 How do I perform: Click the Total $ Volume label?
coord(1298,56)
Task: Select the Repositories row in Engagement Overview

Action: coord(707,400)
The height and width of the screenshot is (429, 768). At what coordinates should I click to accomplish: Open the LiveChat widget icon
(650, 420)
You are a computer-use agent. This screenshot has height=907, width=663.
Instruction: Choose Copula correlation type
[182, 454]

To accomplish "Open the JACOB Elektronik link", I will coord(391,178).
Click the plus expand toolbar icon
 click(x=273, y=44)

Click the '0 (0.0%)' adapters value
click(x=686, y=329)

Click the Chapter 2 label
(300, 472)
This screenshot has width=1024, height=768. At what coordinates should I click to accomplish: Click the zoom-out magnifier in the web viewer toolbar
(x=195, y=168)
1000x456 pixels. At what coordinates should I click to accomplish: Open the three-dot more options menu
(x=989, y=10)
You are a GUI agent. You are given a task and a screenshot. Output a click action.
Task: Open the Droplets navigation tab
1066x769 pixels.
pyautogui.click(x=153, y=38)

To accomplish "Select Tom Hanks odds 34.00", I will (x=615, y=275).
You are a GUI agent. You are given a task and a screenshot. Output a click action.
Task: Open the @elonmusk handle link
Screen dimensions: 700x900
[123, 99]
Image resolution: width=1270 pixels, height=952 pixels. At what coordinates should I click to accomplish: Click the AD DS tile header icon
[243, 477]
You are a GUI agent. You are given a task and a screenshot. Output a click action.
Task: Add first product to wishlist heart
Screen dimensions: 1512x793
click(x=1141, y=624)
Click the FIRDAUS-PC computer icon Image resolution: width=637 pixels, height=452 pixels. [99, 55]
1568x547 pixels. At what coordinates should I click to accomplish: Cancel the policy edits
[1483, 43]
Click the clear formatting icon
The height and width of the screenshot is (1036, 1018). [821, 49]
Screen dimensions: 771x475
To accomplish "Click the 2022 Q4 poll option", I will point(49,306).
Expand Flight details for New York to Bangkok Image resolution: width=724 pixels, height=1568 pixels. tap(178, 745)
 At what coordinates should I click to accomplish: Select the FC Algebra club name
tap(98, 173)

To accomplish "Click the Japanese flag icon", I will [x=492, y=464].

================================

Objective:
Please rewrite all of the lines above, changing "GUI agent" to "desktop agent" wherever it occurs and keeping everything else the same.

Written solution:
 How do I perform: Click the Total $ Volume label?
coord(1298,56)
Task: Select the Repositories row in Engagement Overview

Action: coord(707,400)
The height and width of the screenshot is (429, 768). At what coordinates should I click to accomplish: Open the LiveChat widget icon
(650, 420)
You are a computer-use agent. This screenshot has height=907, width=663.
Instruction: Choose Copula correlation type
[182, 454]

To accomplish "Open the JACOB Elektronik link", I will coord(391,178).
Click the plus expand toolbar icon
 click(x=273, y=44)

Click the '0 (0.0%)' adapters value
click(x=686, y=329)

Click the Chapter 2 label
(300, 472)
This screenshot has width=1024, height=768. At what coordinates should I click to accomplish: Click the zoom-out magnifier in the web viewer toolbar
(x=195, y=168)
1000x456 pixels. At what coordinates should I click to accomplish: Open the three-dot more options menu
(x=989, y=10)
You are a desktop agent. You are given a task and a screenshot. Output a click action.
Task: Open the Droplets navigation tab
1066x769 pixels.
pyautogui.click(x=153, y=38)

To accomplish "Select Tom Hanks odds 34.00", I will (x=615, y=275).
You are a desktop agent. You are given a task and a screenshot. Output a click action.
Task: Open the @elonmusk handle link
Screen dimensions: 700x900
[123, 99]
Image resolution: width=1270 pixels, height=952 pixels. At what coordinates should I click to accomplish: Click the AD DS tile header icon
[243, 477]
You are a desktop agent. You are given a task and a screenshot. Output a click action.
Task: Add first product to wishlist heart
Screen dimensions: 1512x793
click(x=1141, y=624)
Click the FIRDAUS-PC computer icon Image resolution: width=637 pixels, height=452 pixels. [99, 55]
1568x547 pixels. At what coordinates should I click to accomplish: Cancel the policy edits
[1483, 43]
Click the clear formatting icon
The height and width of the screenshot is (1036, 1018). [821, 49]
Screen dimensions: 771x475
To accomplish "Click the 2022 Q4 poll option", I will point(49,306).
Expand Flight details for New York to Bangkok Image resolution: width=724 pixels, height=1568 pixels. tap(178, 745)
 At what coordinates should I click to accomplish: Select the FC Algebra club name
tap(98, 173)

To accomplish "Click the Japanese flag icon", I will [x=492, y=464].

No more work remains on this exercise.